The works were being conducted along College Road in an area acquired by Bathurst Regional Council for a second track at the Mount.
Since then, plans have been formulated to relocate the kangaroos to a new site.
Ecologist Ray Mjadwesch has been in charge of completing a biodiversity study of the new site, which is on private land within 100 kilometres of Bathurst.
The study has already revealed a number of threatened bird species, including the gang-gang cockatoo and dusky woodswallows.
There are already resident kangaroos on the site, as well as foxes, deer and wild pigs.
Part of the release site features a box gum woodland which is an endangered ecological community.
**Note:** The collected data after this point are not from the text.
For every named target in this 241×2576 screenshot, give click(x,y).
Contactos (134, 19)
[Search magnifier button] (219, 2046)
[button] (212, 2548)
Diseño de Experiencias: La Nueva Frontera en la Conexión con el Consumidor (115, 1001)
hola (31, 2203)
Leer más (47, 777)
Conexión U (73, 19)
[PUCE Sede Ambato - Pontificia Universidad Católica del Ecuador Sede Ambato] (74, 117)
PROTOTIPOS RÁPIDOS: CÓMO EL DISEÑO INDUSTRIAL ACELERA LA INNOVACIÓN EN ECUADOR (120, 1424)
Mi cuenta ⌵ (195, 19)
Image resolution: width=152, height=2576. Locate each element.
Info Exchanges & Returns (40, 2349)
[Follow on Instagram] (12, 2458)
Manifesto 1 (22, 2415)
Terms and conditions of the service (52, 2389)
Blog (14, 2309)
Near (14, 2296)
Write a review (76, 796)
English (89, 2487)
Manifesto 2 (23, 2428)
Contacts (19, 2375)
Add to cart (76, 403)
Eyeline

“It’s in order to show people what’s there now and look at it over the years to see if kangaroos have any impact on that site,” he said. “It’s given us masses and masses of interesting information.”
We’re taking them from an unsafe environment to a safe environment.
- Ecologist Ray Mjadwesch
Multiple cameras installed at the release site for three months late last year have also captured around 75,000 images to add to the ongoing research.
Every kangaroo released into the site will receive an ear tag to allow researchers to monitor their dispersal and movement patterns.
For many of the volunteers involved in the relocation project, including Mr Mjadwesch, they are treating the relocation as a rescue to protect the roos and motorists in and around Mount Panorama.
“We’re taking them from an unsafe environment to a safe environment,” he said.
A condition of the relocation licence, granted through the National Parks and Wildlife, was that 10 of the kangaroos must be be fitted with a GPS collar to monitor their movements following release.
Each collar costs $3600 and Bathurst Kangaroo Project’s Helen Bergen has put out a call for sponsors of the collars.
The kangaroos are ready to be relocated, however, donations of 1800-2000 millimetre high fencing mesh/wire for a temporary compound at the release site are still needed.